Online booking of appointments and provision of information to both patients and clinicians can reduce no-shows and ensure that diagnostic information is where it should be for the consultation whilst reducing re-testing. Monitoring patients with heart disease from the pacemaker or defibrillator implanted in their chest can be done wirelessly and continuously so that patients are only called to see a clinician when there is a need for that to take place and before any catastrophic event puts them in an emergency unit. Quick testing of patient admissions for MRSA and other healthcare acquired infections stops them from being repeatedly reintroduced to the hospital environment and infecting other patients. All of these benefit the patient by reducing the chance of mistakes or adverse events whilst avoiding the huge and often uncaptured costs associated with dealing with these errors and avoidable acute episodes of care.
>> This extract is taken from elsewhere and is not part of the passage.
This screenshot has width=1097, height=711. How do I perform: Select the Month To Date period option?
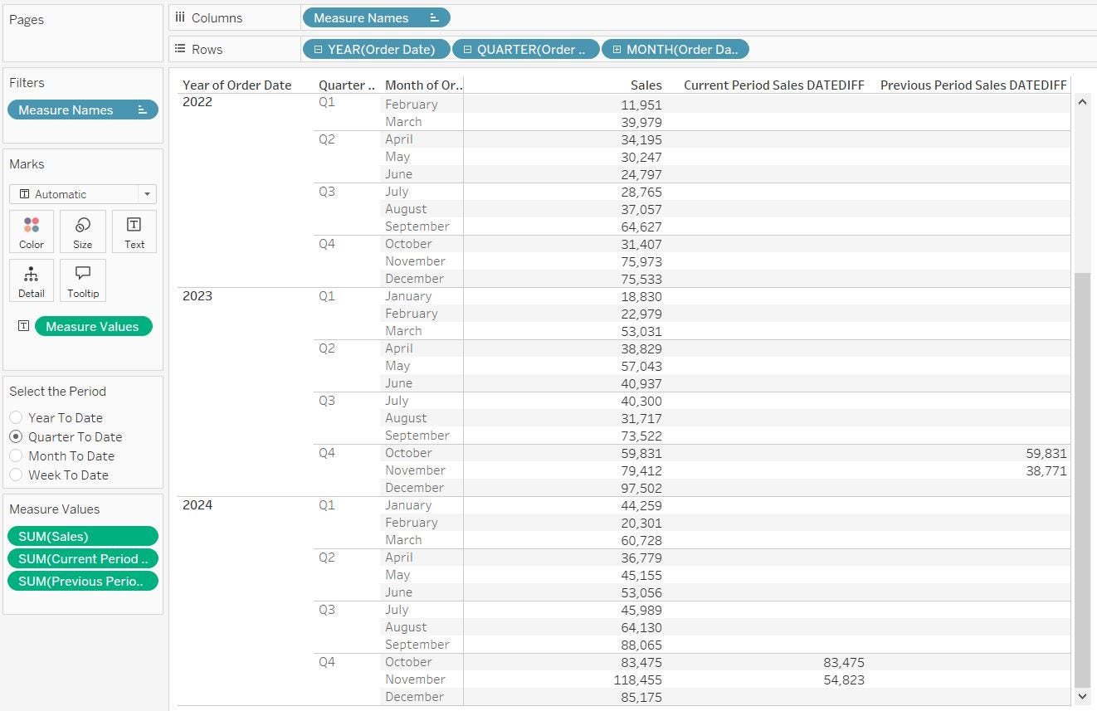point(16,455)
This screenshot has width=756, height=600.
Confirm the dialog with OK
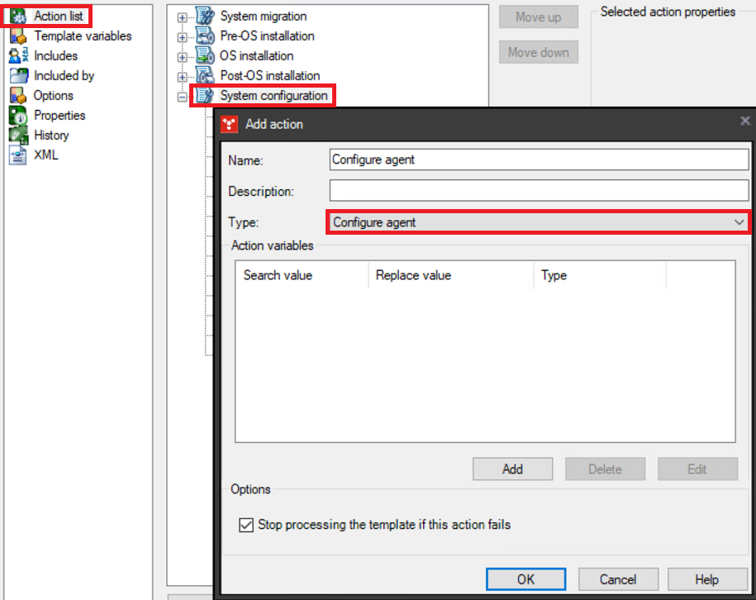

The combination of ICT and medical technologies provides an infinite set of possible tools for redesigning the whole approach to patient care and this will be essential if Europe is to reconcile the needs and expectations of an exploding patient population with the preparedness of the tax payer to fund healthcare. The economic crisis has seen widespread austerity measures targeted at cutting the cost of doing healthcare the way we did it yesterday. This is doomed to failure because we need transformational change and the only way to achieve that is by embracing the opportunities offered by existing and new technologies and valuing these tools as the key that opens the door to more efficient and effective healthcare. With the investment world looking on, Europe must grasp this opportunity and attract capital to fuel innovation or condemn European citizens to substandard healthcare at increasingly crippling cost. Investment will follow eager innovative customers and steer a wide course around conservative promoters of inertia and established vested interests.
This is why raising the level of debate is critical to Europe, its citizens and its economy. Vibrant innovation in healthcare systems will fuel an explosion of enterprises which will continue to deliver high quality jobs and trade opportunities, whilst addressing the needs of citizens, patients and healthcare systems.